▶ _MATERIAL FOR THE TASK_:
* * * * * * *

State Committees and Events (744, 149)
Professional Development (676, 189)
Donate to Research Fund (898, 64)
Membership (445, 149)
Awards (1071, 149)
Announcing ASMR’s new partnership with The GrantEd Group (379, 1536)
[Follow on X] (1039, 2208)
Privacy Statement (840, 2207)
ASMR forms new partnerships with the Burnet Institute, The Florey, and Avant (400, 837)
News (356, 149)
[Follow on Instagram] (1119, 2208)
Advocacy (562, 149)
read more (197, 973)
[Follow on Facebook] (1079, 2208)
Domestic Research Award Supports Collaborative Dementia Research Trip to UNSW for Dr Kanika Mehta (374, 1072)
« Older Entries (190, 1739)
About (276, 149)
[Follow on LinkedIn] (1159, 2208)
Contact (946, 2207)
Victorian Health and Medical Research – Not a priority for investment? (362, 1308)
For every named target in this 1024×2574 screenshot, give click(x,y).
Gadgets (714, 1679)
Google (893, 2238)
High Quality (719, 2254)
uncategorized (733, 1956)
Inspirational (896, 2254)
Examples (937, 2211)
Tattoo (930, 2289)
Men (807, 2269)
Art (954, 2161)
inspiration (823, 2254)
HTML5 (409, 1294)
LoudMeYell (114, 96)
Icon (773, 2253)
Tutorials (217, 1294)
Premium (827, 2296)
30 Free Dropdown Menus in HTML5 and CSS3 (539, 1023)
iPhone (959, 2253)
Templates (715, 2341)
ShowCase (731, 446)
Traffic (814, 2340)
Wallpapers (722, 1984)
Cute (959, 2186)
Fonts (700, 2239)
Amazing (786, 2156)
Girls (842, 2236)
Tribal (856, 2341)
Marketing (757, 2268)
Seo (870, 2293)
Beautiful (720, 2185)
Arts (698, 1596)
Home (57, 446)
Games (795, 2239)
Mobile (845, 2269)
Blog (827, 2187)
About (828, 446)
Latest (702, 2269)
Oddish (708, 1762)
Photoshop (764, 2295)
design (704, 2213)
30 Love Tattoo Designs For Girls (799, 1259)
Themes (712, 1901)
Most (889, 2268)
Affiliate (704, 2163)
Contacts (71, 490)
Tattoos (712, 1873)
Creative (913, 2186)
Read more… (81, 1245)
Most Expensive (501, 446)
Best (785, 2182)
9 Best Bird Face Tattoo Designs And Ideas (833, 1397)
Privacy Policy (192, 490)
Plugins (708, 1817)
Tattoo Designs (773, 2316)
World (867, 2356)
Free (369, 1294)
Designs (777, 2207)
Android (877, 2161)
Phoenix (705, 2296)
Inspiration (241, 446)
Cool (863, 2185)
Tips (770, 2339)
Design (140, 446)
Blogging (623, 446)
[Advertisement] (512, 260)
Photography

* * * * * * *

Reproduce the entire listing above, substituting "Privacy Notice" for "Privacy Statement" and leaving everything else unchanged.

▶ _RESPONSE_:
State Committees and Events (744, 149)
Professional Development (676, 189)
Donate to Research Fund (898, 64)
Membership (445, 149)
Awards (1071, 149)
Announcing ASMR’s new partnership with The GrantEd Group (379, 1536)
[Follow on X] (1039, 2208)
Privacy Notice (840, 2207)
ASMR forms new partnerships with the Burnet Institute, The Florey, and Avant (400, 837)
News (356, 149)
[Follow on Instagram] (1119, 2208)
Advocacy (562, 149)
read more (197, 973)
[Follow on Facebook] (1079, 2208)
Domestic Research Award Supports Collaborative Dementia Research Trip to UNSW for Dr Kanika Mehta (374, 1072)
« Older Entries (190, 1739)
About (276, 149)
[Follow on LinkedIn] (1159, 2208)
Contact (946, 2207)
Victorian Health and Medical Research – Not a priority for investment? (362, 1308)
For every named target in this 1024×2574 screenshot, give click(x,y).
Gadgets (714, 1679)
Google (893, 2238)
High Quality (719, 2254)
uncategorized (733, 1956)
Inspirational (896, 2254)
Examples (937, 2211)
Tattoo (930, 2289)
Men (807, 2269)
Art (954, 2161)
inspiration (823, 2254)
HTML5 (409, 1294)
LoudMeYell (114, 96)
Icon (773, 2253)
Tutorials (217, 1294)
Premium (827, 2296)
30 Free Dropdown Menus in HTML5 and CSS3 (539, 1023)
iPhone (959, 2253)
Templates (715, 2341)
ShowCase (731, 446)
Traffic (814, 2340)
Wallpapers (722, 1984)
Cute (959, 2186)
Fonts (700, 2239)
Amazing (786, 2156)
Girls (842, 2236)
Tribal (856, 2341)
Marketing (757, 2268)
Seo (870, 2293)
Beautiful (720, 2185)
Arts (698, 1596)
Home (57, 446)
Games (795, 2239)
Mobile (845, 2269)
Blog (827, 2187)
About (828, 446)
Latest (702, 2269)
Oddish (708, 1762)
Photoshop (764, 2295)
design (704, 2213)
30 Love Tattoo Designs For Girls (799, 1259)
Themes (712, 1901)
Most (889, 2268)
Affiliate (704, 2163)
Contacts (71, 490)
Tattoos (712, 1873)
Creative (913, 2186)
Read more… (81, 1245)
Most Expensive (501, 446)
Best (785, 2182)
9 Best Bird Face Tattoo Designs And Ideas (833, 1397)
Privacy Policy (192, 490)
Plugins (708, 1817)
Tattoo Designs (773, 2316)
World (867, 2356)
Free (369, 1294)
Designs (777, 2207)
Android (877, 2161)
Phoenix (705, 2296)
Inspiration (241, 446)
Cool (863, 2185)
Tips (770, 2339)
Design (140, 446)
Blogging (623, 446)
[Advertisement] (512, 260)
Photography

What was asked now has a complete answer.